- **WHAT TO WORK ON**:
Exactly the lines from the one that holds "The image size" to the end of the data below: retype these and nothing else.

- **Collected data entries**:
☆ ☆ ☆ ☆

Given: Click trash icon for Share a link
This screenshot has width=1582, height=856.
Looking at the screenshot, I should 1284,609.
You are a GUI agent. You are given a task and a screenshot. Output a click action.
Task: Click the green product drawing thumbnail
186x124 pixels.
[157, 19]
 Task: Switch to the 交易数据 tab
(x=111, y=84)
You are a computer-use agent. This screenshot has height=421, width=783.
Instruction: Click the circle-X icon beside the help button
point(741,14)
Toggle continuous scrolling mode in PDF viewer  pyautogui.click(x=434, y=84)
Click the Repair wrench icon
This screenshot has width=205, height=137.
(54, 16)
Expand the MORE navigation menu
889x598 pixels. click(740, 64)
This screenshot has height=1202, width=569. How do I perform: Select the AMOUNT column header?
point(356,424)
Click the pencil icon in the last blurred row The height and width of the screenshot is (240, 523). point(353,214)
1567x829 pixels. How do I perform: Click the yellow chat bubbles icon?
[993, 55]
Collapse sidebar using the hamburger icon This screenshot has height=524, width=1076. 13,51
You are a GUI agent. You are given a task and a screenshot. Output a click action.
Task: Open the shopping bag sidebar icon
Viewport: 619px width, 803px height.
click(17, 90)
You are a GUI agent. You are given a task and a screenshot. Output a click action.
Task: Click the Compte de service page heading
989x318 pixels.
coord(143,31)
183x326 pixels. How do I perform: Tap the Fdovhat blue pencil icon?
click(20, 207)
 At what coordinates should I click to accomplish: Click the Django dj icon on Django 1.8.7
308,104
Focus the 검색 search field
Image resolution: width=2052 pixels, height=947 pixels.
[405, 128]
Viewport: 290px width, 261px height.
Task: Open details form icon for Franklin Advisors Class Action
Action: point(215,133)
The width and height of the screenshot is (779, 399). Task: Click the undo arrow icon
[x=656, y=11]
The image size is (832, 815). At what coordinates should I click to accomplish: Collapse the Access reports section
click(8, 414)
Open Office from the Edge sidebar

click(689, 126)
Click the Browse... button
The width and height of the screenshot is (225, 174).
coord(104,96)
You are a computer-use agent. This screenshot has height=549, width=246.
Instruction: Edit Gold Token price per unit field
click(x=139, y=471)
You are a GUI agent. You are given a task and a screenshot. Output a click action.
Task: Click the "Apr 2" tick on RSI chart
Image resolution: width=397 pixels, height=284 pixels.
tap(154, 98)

☆ ☆ ☆ ☆

- **SOLVED EXERCISE**:
The image size is (832, 815). At what coordinates should I click to accomplish: Collapse the Access reports section
click(8, 414)
Open Office from the Edge sidebar

click(689, 126)
Click the Browse... button
The width and height of the screenshot is (225, 174).
coord(104,96)
You are a computer-use agent. This screenshot has height=549, width=246.
Instruction: Edit Gold Token price per unit field
click(x=139, y=471)
You are a GUI agent. You are given a task and a screenshot. Output a click action.
Task: Click the "Apr 2" tick on RSI chart
Image resolution: width=397 pixels, height=284 pixels.
tap(154, 98)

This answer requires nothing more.